Frank Calabrese Sr. went from eating oatmeal for dinner as a child to making millions of dollars from illegal street loans but denied Thursday from the witness stand that he ever killed anyone for the Chicago Outfit.
Calabrese is an allegedly prolific hit man, accused of 13 murders in the Family Secrets mob case in federal court.
The 70-year-old man, who complained about his bad hearing, took the stand for two hours in the case to deny each murder he's accused of. He described a life of doing business with people in the Outfit and hanging around mobsters but not being part of the mob himself.
Calabrese was dressed conservatively, in a tie, suit coat and slacks, and often looked directly at the jury as he was questioned by his attorney, Joseph "The Shark" Lopez, outfitted in a hot pink shirt, matching pink socks, lemon tie and black suit.
In his questioning, Lopez made the distinction between people who were "earners" and people who did "heavy work," in other words, murder.
"Were you an earner or did you did you do heavy work?" Lopez asked.
"Joe, my earnings spoke for themselves," Calabrese said.
"I made millions.
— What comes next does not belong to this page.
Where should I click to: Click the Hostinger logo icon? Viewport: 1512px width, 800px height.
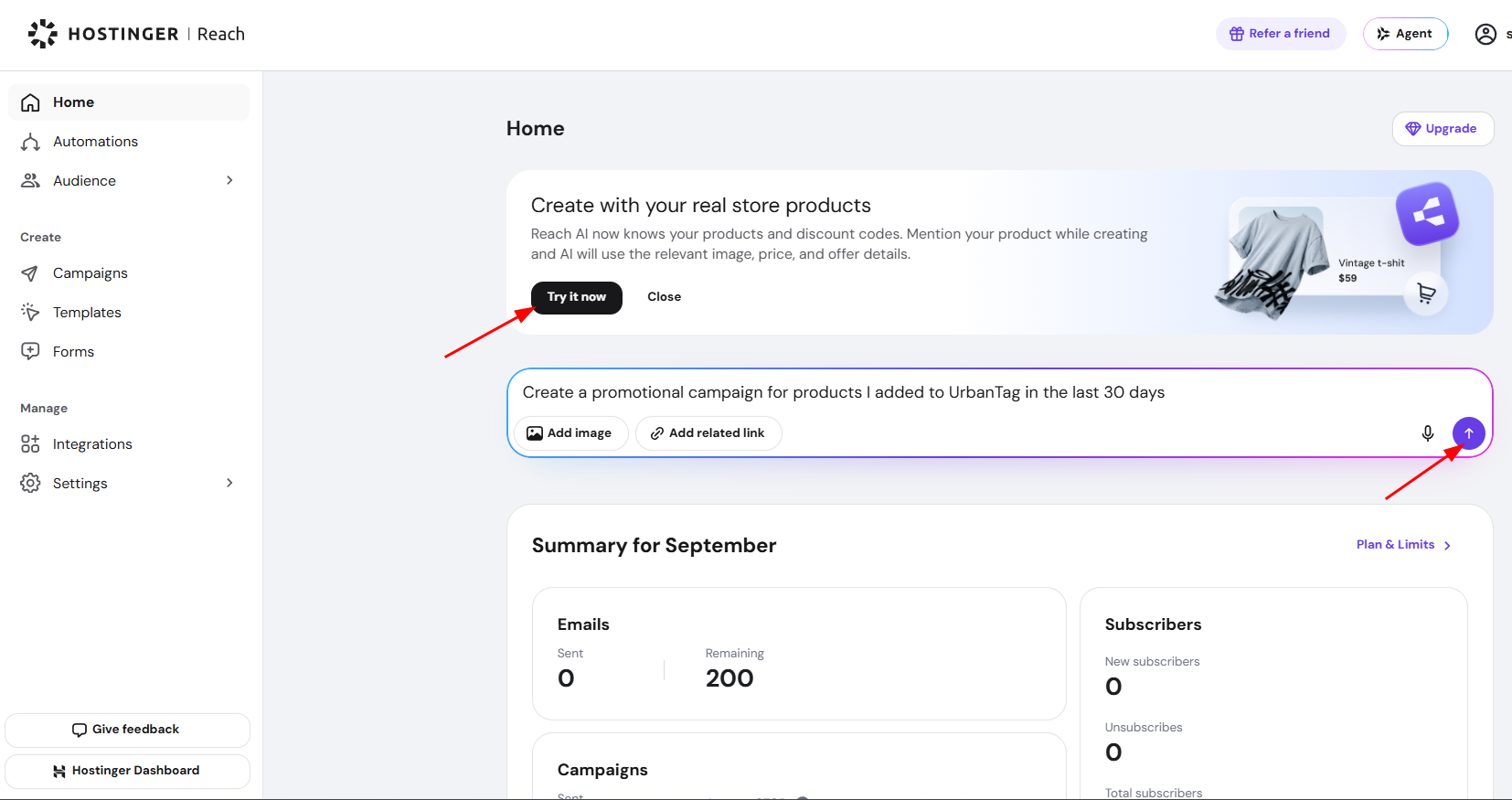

How would I have time to do it?" Calabrese Sr. said, referring to the murders he's accused of.
As his lawyer asked him questions, Calabrese would go on and on -- so much so that the judge told him to just answer the questions he was asked.
From the witness stand, Calabrese appeared to be struggling not to lose his temper as Assistant U.S. Attorney John Scully repeatedly objected to Calabrese's expansive answers.
At one point, Calabrese was asked about a club he belonged to. He answered but added, "Can I tell you how they raised money for the club?"
"No," Lopez said, trying to cut him off.
"Just asking," Calabrese said.
Calabrese said he was partners with mob boss Angelo LaPietra in the street loan business but insisted he did not report to LaPietra as his boss.
"He did never control me -- never," Calabrese said.
"Many people feared him," Calabrese said of LaPietra, a brutal mob killer who had such nicknames as "Bull" and "The Hook."
"Many people couldn't look him in the eye when they talked to him. I never had that problem," Calabrese said.
Calabrese has seen both his son, Frank Calabrese Jr., and his brother, Outfit killer Nicholas Calabrese, testify against him at trial.
His son put his life on the line and secretly recorded his father while they were both in federal prison in 1999 on another case.
Jurors have already heard excerpts from those extensive conversations, in which Frank Calabrese Sr. apparently describes mob murders in great detail.
Frank Calabrese Sr. will have to explain those conversations to the jury. He's also expected to blame his brother, Nicholas; his son, Frank Jr., and a second son, Kurt, for conspiring to frame him for the mob murders to keep him in prison, so they could steal his money with impunity.
Kurt Calabrese is not a witness in the case but quietly slipped into court Thursday to watch his father's testimony. At one point, the two locked eyes briefly, and Calabrese Sr. appeared a bit unsettled.